Wednesday night was a doozy for us. As happens so often with Liam, one thing didn’t happen as planned and he went full nuclear. He fell asleep not long after, but it was harder for Michael and I as we struggled to make sense of things, feeling the weight as we so often do, of being challenged with our little boy. Our little boy who has changed everything we thought we knew, not just about what makes a parent, but about what makes a person.
“I feel like he’s the biggest roadblock to his own happiness,” I told Michael. “His fears, his inflexibility. It’s like he has no sense of trust, no sense of wonder. Sometimes it’s like he’s missed out on childhood.”
It was a pretty dark moment for me. I don’t think that happiness is this thing to attain, that you can just make yourself happy. But Liam just seems so unhappy with everything, and his moments of joy are so fleeting, that it’s hard to bear as a parent. Being an inflexible kid in a fluid world must be terrifying for him, and starting at a new school–no matter how much they “get him”–is still beyond difficult. If only he’d reach back to me when I put out my hand…
But we had some wonderful updates from his teachers and director today. Even though he had some rough spots, which even he admitted, he’s making progress on the macro level. Public schools just aren’t equipped to give him this kind of attention, to step back from the noise of his misconduct and anger, anxiety and opposition, and look at the whole child. It isn’t going to happen over night. Liam’s not going to wake up one morning loving school or understanding authority or grasping the importance of respecting others. But we need experts to help us see the landscape and not mistake it for the shadows.
In a very long and detailed email from his classroom teacher, this bit gave me a profound sense of relief: “He is making unquestionable progress, and just today showed several steps in a positive direction–which are just the start of many, MANY more!”
The day wasn’t over after school, though. I picked him up early for an assessment over at TEACCH in Chapel Hill. It came highly recommended from Liam’s psychologist, but as we’ve found out, getting in and getting started took a while. We hadn’t found the right fit for him in most of their programs, but one came along that dealt primarily with high-functioning ASD kids and their fear and anxiety.

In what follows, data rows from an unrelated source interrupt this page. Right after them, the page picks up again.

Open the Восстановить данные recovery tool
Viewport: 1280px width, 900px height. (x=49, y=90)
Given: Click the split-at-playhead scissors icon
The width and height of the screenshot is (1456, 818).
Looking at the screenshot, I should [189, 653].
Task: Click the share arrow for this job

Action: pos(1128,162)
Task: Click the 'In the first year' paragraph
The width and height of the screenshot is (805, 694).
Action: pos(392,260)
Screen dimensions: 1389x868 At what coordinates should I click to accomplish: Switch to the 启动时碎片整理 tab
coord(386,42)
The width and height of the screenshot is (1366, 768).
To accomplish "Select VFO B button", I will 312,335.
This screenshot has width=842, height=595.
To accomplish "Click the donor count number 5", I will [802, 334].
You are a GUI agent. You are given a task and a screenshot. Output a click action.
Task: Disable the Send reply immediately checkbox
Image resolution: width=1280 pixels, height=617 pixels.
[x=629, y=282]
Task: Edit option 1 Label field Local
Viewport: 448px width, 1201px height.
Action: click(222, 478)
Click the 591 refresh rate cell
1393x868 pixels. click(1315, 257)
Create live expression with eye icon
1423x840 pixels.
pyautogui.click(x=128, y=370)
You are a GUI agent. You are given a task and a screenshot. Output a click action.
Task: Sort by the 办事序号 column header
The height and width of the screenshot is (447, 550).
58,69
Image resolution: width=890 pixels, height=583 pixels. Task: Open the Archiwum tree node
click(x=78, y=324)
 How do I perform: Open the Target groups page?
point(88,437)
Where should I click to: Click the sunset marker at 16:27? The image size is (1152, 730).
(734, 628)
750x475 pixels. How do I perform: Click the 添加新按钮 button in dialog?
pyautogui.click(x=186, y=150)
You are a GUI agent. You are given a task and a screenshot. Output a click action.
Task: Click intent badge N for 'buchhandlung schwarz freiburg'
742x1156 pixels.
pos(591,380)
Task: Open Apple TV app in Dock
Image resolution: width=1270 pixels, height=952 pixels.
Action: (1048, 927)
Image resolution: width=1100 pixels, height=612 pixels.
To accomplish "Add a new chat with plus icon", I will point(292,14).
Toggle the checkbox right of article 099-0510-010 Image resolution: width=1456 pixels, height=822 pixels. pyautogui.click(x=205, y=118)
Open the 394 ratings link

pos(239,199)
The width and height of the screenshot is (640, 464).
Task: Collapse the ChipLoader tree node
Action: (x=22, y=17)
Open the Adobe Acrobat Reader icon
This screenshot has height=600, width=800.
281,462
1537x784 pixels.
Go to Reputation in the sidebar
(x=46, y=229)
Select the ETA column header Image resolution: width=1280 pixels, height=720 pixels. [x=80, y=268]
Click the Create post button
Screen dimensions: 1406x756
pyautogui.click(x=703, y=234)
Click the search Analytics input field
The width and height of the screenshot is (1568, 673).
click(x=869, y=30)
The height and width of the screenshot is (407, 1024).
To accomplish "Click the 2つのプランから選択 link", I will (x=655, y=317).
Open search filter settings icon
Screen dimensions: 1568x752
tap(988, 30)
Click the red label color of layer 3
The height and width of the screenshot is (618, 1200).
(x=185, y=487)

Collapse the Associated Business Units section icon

Liam was observed for an hour while I answered a long questionnaire conducted by two of their professionals (who were wonderful and warm and had a sense of humor, something that you can’t do without when dealing with this kind of diagnosis). I know so much of what he goes through is because of fear, but seeing it all on paper and hearing my own answers was a bit overwhelming. His fears really do get the better of him. Fear of failing, fear of disappointment, fear of the world ending, fear of being left alone, fear of bees, fear of costumed characters… it’s like the world is a labyrinth for him, stocked full of horrors. I do hope we get selected for this group, because their focus is on developing strategies to help him cope day to day. In and out of school, he certainly needs it.
It’s just part of the puzzle. There are so many layers to living with and working to nurture a child with autism, regardless of where they are on the spectrum. Every day is a fight. Every day is a surprise. We’re adapting every day and trying to anticipate frustrations–we’ve recently stocked my car with a shoebox of snacks so he has access to food as soon as he gets out of school since he’s often too hungry to let us know. Then he loses it. We’ve bought a new backpack with less frustrating zippers, along with a small fleet of Crocs, which are the only shoes he’ll wear right now. It’s a balance.
While we were waiting at the TEACCH office, I was reflecting on what I’d said to Michael about Liam’s happiness. For whatever silly reason, the song “Don’t Worry, Be Happy” popped into my head. That song came out when I was roughly Liam’s age, and I loved it. It celebrated the ability to detach from hardships–like my dad’s illness at the time–and be happy no matter what. It was infectious and joyous. And that sense of ebullience is something I hope, at least in a small part, he can start to understand. I started tearing up just thinking about the song. Of course, Robin Williams was in that music video, and that seriously didn’t help matters for me. But I got myself together. I took a deep breath, and moved on.
Worry less, not worry-less. I think it’s a lesson that we can both learn.